“Havana Syndrome” | US intelligence is still looking for the cause

(Washington) The United States is not yet sure what causes the so-called “Havana Syndrome,” a mysterious disease afflicting American diplomats in several countries, intelligence chief Avril Haines said on Monday.

Posted on Aug 9, 2021 at 11:33 am

The U.S. intelligence director said she held a meeting with senior government officials and experts on Friday to discuss the issue. The phenomenon has led to previously unproven allegations that Russia or other countries are accused of using high-intensity electronic devices to physically harm American diplomats in Cuba, China and elsewhere.

But five years after the first case in Havana, medical professionals, intelligence agencies and US officials are still unsure what exactly is causing these “abnormal health problems” that plagued US diplomats and their families, Ms. Haines said in a statement.

“Identifying the cause of the abnormal health problems, providing the best possible care for those affected and preventing such incidents from continuing are top priorities,” the official agreed at the meeting.

PHOTO SUSAN WALSH, ARCHIVELY RELATED PRESS

The head of the American secret service Avril Haines

Defense, Foreign Affairs, Finance, Energy, Homeland Security and Justice Ministers attended Friday’s meeting.

Affected diplomats have in recent years accused the government of not doing enough to identify the cause or source of their symptoms.

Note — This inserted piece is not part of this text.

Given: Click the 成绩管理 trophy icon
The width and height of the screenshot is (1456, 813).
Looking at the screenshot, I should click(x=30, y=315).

The case emerged in 2016 when US diplomats and their families in Cuba reported migraines, nausea and nosebleeds after hearing high-pitched sounds at night.

Similar complaints from US officials have since been reported from China, Russia, and the United States itself.

The New Yorker claimed in July that since Joe Biden took office this year, around 20 US secret services, diplomats and other officials in Vienna had reported problems similar to the “Havana Syndrome”.

Attendees at Friday’s meeting “made it clear that they would support those faced with abnormal health problems to ensure they are believed, heard and respected,” said Avril Haines.